Face à une concurrence accrue, la filiale française du discounter allemand Lidl a annoncé le lancement d'un projet de réorganisation de ses fonctions administratives. Jusqu'à 550 départs volontaires sont attendus.
Les 46.000 salariés de Lidl France ont appris la nouvelle ce jeudi 9 avril. L'enseigne a confirmé son intention de supprimer jusqu'à 550 postes administratifs, soit environ 1,2 % de ses effectifs, exclusivement sur la base du volontariat. Cette mesure s'inscrit dans un projet plus large de réorganisation, actuellement en phase de concertation avec les partenaires sociaux, et qui prendra la forme d'une rupture conventionnelle collective.
Sixième distributeur du pays avec 7,8 % de parts de marché, Lidl dit vouloir, à travers ce projet, renforcer sa compétitivité et simplifier son organisation dans un contexte de forte pression concurrentielle.

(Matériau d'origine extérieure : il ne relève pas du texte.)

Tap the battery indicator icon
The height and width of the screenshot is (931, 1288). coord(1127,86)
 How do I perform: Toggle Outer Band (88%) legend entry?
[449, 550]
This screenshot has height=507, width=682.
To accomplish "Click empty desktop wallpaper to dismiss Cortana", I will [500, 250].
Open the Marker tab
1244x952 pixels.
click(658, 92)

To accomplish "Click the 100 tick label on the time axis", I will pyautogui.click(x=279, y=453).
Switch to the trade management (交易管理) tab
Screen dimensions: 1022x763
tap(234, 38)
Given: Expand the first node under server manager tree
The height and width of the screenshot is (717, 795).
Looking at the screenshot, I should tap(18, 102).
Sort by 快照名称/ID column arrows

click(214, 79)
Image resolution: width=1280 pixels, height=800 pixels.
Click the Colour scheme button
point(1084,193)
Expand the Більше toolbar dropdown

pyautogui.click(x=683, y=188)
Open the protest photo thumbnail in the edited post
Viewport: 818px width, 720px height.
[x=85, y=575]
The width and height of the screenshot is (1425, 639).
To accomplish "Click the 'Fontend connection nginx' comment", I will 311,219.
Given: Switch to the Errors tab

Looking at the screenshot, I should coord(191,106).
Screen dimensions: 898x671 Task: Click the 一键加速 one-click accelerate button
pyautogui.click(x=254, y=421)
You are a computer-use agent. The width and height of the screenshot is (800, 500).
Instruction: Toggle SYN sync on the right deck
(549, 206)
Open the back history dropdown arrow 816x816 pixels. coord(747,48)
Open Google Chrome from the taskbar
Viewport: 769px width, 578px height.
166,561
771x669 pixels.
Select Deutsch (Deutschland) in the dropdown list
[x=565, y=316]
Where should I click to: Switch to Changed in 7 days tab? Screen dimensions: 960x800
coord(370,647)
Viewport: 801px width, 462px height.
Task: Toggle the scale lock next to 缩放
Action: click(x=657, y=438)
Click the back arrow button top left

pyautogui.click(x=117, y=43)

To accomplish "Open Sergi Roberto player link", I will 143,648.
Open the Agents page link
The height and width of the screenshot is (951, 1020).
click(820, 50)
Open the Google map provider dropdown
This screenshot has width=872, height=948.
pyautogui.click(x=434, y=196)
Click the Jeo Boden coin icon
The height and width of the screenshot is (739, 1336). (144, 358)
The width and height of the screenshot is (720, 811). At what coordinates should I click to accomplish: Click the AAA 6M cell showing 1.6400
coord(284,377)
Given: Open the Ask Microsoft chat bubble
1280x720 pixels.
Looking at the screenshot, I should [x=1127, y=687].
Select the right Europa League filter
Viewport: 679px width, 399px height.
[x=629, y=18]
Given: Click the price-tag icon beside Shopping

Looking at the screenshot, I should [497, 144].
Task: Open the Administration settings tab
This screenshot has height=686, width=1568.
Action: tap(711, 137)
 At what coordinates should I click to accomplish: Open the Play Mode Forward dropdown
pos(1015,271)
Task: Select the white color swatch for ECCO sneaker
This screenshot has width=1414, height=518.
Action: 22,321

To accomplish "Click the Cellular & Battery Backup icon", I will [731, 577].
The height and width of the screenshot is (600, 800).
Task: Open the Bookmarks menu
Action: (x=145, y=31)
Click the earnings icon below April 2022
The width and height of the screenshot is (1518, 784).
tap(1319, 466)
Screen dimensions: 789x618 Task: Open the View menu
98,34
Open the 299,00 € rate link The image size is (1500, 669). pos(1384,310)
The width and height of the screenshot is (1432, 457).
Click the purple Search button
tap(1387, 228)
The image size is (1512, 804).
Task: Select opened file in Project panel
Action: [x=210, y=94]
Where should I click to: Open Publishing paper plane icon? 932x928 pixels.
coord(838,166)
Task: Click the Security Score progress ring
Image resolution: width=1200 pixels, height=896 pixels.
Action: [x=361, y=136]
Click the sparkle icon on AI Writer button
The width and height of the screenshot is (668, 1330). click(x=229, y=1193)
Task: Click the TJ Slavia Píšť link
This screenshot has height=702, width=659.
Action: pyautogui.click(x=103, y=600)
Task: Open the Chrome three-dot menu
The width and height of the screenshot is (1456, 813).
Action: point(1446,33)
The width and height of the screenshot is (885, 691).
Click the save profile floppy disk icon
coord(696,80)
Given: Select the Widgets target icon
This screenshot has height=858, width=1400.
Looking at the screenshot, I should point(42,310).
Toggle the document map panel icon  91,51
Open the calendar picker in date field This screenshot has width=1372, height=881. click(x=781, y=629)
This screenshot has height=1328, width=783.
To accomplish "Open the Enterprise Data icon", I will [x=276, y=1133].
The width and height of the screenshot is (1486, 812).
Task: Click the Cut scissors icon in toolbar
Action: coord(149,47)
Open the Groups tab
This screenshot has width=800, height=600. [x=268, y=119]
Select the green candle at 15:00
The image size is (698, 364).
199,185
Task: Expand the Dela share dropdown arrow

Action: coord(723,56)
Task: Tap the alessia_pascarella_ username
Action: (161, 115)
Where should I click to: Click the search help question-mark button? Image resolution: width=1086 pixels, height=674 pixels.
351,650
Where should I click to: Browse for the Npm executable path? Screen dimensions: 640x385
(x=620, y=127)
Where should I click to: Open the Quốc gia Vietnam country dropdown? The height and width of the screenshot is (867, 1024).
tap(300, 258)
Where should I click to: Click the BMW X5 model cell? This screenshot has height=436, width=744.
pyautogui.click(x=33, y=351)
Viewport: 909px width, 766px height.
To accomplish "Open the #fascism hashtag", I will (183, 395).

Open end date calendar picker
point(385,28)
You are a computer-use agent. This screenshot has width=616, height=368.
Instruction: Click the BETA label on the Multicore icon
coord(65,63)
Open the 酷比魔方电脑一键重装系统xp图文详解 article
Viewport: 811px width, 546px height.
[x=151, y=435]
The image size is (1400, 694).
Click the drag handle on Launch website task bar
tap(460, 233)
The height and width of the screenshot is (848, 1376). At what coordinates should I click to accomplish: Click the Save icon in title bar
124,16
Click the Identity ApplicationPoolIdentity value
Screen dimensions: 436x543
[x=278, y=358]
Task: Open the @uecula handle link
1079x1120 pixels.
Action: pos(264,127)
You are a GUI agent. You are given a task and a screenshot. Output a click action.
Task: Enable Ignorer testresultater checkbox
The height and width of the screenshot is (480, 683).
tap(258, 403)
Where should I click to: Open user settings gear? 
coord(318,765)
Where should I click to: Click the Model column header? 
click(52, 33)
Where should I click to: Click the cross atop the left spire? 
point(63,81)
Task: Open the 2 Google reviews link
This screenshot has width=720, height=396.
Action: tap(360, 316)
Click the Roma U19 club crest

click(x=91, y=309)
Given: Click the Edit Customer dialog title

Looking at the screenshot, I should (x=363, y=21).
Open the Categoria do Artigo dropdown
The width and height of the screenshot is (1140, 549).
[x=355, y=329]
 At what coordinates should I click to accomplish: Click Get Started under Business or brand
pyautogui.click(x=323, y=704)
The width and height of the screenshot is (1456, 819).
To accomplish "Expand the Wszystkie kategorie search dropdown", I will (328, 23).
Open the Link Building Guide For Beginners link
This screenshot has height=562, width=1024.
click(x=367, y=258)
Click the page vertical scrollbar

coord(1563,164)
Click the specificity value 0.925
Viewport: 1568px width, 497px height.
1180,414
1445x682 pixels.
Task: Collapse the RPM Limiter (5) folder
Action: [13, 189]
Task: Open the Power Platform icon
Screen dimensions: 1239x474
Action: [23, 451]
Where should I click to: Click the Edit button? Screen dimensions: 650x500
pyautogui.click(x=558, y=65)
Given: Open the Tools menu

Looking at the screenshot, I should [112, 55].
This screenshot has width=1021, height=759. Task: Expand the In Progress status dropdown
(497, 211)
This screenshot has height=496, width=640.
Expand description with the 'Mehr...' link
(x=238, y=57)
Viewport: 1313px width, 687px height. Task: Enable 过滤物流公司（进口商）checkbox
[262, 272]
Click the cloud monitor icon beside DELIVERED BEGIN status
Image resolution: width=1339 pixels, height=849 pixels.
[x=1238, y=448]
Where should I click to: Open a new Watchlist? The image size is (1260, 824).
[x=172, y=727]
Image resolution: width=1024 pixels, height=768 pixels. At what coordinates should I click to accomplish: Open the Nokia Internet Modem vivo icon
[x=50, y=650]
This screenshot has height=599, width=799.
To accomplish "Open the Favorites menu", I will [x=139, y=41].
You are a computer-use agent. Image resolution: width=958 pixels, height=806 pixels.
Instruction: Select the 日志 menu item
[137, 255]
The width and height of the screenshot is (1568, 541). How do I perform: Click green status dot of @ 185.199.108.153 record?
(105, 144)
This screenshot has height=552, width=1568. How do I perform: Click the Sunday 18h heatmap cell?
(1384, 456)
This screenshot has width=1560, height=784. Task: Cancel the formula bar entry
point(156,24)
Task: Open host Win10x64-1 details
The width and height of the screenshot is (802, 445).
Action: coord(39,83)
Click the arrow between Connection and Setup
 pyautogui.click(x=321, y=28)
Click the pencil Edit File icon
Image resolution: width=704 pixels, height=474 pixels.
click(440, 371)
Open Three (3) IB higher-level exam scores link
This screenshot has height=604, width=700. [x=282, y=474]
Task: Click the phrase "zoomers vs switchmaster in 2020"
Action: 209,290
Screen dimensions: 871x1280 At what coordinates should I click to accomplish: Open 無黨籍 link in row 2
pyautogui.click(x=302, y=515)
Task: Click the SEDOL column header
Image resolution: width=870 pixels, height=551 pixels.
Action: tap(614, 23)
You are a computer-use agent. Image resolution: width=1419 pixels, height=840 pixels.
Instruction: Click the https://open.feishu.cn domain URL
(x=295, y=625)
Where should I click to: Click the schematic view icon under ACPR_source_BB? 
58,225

Une réorganisation des fonctions support
Les suppressions de postes visent principalement des fonctions support, notamment dans la chaîne d'approvisionnement, les ressources humaines et le merchandising, a précisé une porte-parole de Lidl à l'AFP. «Aucun des salariés des plates-formes logistiques, des supermarchés ou des sièges ne sont concernés», a-t-elle insisté.
Selon l'entreprise, l'objectif est avant tout de «faire disparaître des pratiques hétérogènes» et de centraliser le pilotage de certaines tâches. Lidl affirme également vouloir mieux maîtriser ses coûts de fonctionnement, sans toutefois chiffrer les économies attendues. Parallèlement, le projet prévoit la création d'une centaine de postes au sein des sièges du distributeur, situés à Strasbourg et Châtenay-Malabry.
D'après Kantar Worldpanel, Lidl ambitionne de porter son réseau à 2.000 magasins en France d'ici à 2035, contre 1.622 aujourd'hui, et d'atteindre 10 % de parts de marché à l'horizon 2030. Si la porte-parole de l'enseigne affirme que Lidl France a renoué avec l'équilibre financier sur l'exercice clos en février 2026, le média spécialisé LSA rappelle que le groupe a enregistré une perte de 72 millions d'euros en 2023-2024, puis de 9 millions d'euros en 2024-2025, pour un chiffre d'affaires avoisinant les 16 milliards d'euros.